Whence the selective impairment? Recalling the “off-line” view, a psychopath may lack empathy because he or she fails to take his or her own beliefs, desires, and so forth off-line. On the Goldman hybrid theory, the same follows from quarantine failure. This failure may either include or exclude pretend beliefs taken on for the sake of simulation. If the psychopath excludes such pretend beliefs, then he or she will simply impute to the target whatever he would think or do, depending on the specific simulation. This latter possibility is especially important if psychopaths are determined to be incapable of forming certain beliefs, feeling certain affections, and the like, since one cannot impute what one simply does not have. If the psychopath includes pretend beliefs &c. of the target alongside still on-line beliefs &c. of his or her own, then there will almost certainly be conflict, and this likely has implications for mindreading.

At this point, it is worthwhile to consider the idea of imaginative resistance. Shaun Nichols attributes this idea to Richard Moran, and it is basically that there are some things that are difficult or impossible to imagine. Moran emphasizes the emotional and moral imaginings that we resist, for example, that in fact murder is universally acceptable. Nichols amends this with non-affective beliefs, such as mathematical contradictions, that the imagination resists (Nichols “Imagining,” pg. 136). There are two potential applications of imaginative resistance to the psychopath. If the psychopath tries to simulate another mind without taking her own systems off-line, then the imaginative resistance would presumably ensue, in light of inconsistent beliefs, desires, &c. If something like this happens, then it is plausible to think that the psychopath’s simulative abilities are rather limited. Problematically, however, a general defect in simulative ability would indicate an overall defect in mindreading, and this does not characterize the psychopath. Psychopaths have selective mindreading defects, as noted above. If the psychopath’s problems result from a failure to take her own beliefs, desires, &c. offline, then the psychopath must actually experience the relevant states in order for them to conflict with pretend states. Further, we should only expect to see resistance occur when the target is significantly different from the psychopath, or else what conflict can there be? Imaginative resistance as a result of the inability to go off-line (or as a result of quarantine failure) does not adequately account for the psychopaths’s own lack of certain affections or the selectivity of the defects.

There is, however, another potential use of imaginative resistance in explaining the psychopath’s condition. This is that the psychopath experiences imaginative resistance precisely when required to take on those states for which she has a strong affective deficit. This is to be expected on a simulationist account, since pretend states are supposed to resemble the target’s states in certain relevant respects. When the possibility of significant resemblance is nonexistent, then imagination will be quite impossible; hence, there is what we can call imaginative resistance. This application amounts to a description of how, given a selective impairment, both affect and mindreading are altered in parallel. Importantly, the evidence does not suggest that the psychopath is utterly unable to simulate but is still a basically normal mindreader; rather the psychopath is selectively unable to simulate in those ways that would characterize a lack of empathy, and in a parallel, selective way she is unable to mindread, with some mindreading abilities apparently compensated in non-simulative ways, perhaps theorizing. So the psychopath’s affective deficits are apt to attract notice, especially when they manifest behaviorally, but the ability to read such deficits has considerably less impact on overall mindreading ability, first because much mindreading has little to nothing to do with affect, and also in light of probable compensation by non-simulative means. This, then, is our working characterization of the psychopath, in light of those claims stated at the beginning. Imaginative resistance is a proposal as to how impaired affect and impaired mindreading are linked, but this need not be accepted to use our operative conception of the typical psychopath, so long as it is granted that such a link is coherent (as virtually any simulationist should grant). Where exactly the selectivity comes from is a question for scientific investigation.

====

**Directive A**
Copy the records word for word, starting at their first line and stopping after the line that contains "Игри (1080, 2148)".

**The records**
====

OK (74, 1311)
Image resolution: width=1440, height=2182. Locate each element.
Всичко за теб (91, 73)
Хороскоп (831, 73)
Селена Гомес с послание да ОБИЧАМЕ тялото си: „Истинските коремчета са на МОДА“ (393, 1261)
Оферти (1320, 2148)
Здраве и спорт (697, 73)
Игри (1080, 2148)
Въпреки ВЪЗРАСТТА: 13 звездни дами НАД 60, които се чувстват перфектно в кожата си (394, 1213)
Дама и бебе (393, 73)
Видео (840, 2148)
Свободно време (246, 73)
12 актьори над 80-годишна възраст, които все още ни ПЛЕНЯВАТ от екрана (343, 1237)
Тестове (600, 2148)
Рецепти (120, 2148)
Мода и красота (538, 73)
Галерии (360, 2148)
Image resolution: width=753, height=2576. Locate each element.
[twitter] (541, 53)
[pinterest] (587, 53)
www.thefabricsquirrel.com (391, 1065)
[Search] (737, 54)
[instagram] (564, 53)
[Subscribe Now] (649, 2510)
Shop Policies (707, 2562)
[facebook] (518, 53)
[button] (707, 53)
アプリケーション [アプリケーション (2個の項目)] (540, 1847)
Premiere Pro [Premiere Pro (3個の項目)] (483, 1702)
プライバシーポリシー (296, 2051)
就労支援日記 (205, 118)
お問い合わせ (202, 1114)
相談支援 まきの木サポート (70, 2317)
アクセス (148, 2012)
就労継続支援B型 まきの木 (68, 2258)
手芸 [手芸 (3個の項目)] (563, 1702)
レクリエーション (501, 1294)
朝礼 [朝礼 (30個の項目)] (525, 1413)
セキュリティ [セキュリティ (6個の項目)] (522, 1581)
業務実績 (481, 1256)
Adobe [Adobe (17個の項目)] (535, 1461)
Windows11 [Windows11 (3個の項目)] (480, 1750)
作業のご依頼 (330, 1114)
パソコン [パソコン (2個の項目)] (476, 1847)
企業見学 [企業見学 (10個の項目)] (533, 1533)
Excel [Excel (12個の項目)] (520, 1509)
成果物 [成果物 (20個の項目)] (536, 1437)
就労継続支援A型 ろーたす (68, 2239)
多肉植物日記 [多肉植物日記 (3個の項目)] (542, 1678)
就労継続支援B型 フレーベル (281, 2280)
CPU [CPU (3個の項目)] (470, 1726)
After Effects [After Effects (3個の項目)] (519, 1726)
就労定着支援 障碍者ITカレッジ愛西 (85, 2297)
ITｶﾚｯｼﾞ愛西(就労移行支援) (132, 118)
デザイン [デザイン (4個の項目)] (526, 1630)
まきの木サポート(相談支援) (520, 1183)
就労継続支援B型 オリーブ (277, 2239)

====

**Directive B**
Continue the passage on psychopaths and imaginative resistance from the point where it ends.

**Reply A**
OK (74, 1311)
Image resolution: width=1440, height=2182. Locate each element.
Всичко за теб (91, 73)
Хороскоп (831, 73)
Селена Гомес с послание да ОБИЧАМЕ тялото си: „Истинските коремчета са на МОДА“ (393, 1261)
Оферти (1320, 2148)
Здраве и спорт (697, 73)
Игри (1080, 2148)

**Reply B**
Now that we have an idea of what psychopathy is, we shall see what this could mean for the moral responsibility of psychopathic agents. Lloyd Fields argues that there is a certain subset of psychopaths that cannot be held morally responsible because they are unable to form other-regarding moral beliefs (Fields, “Psychopathy”). For Fields, having a moral belief involves being “motivated to act in accordance with it,” and moral reasons have priority over non-moral reasons in guiding action, and sentiments follow from having moral beliefs (Fields 1995, pg. 268). Fields says that his subset of psychopaths fails to exhibit any of these three conditions, and indeed they cannot exhibit them, when it comes to other-regarding moral beliefs. Fields thinks that from an inability to form other-regarding moral beliefs it follows that one is “an unsuitable subject of social pressure,” which in turn entails that one is not subject to scrutiny according to the social morality (Fields “Psychopathy,” pg. 273). Thus, any psychopaths in the relevant subset are not morally responsible agents with respect to the social morality.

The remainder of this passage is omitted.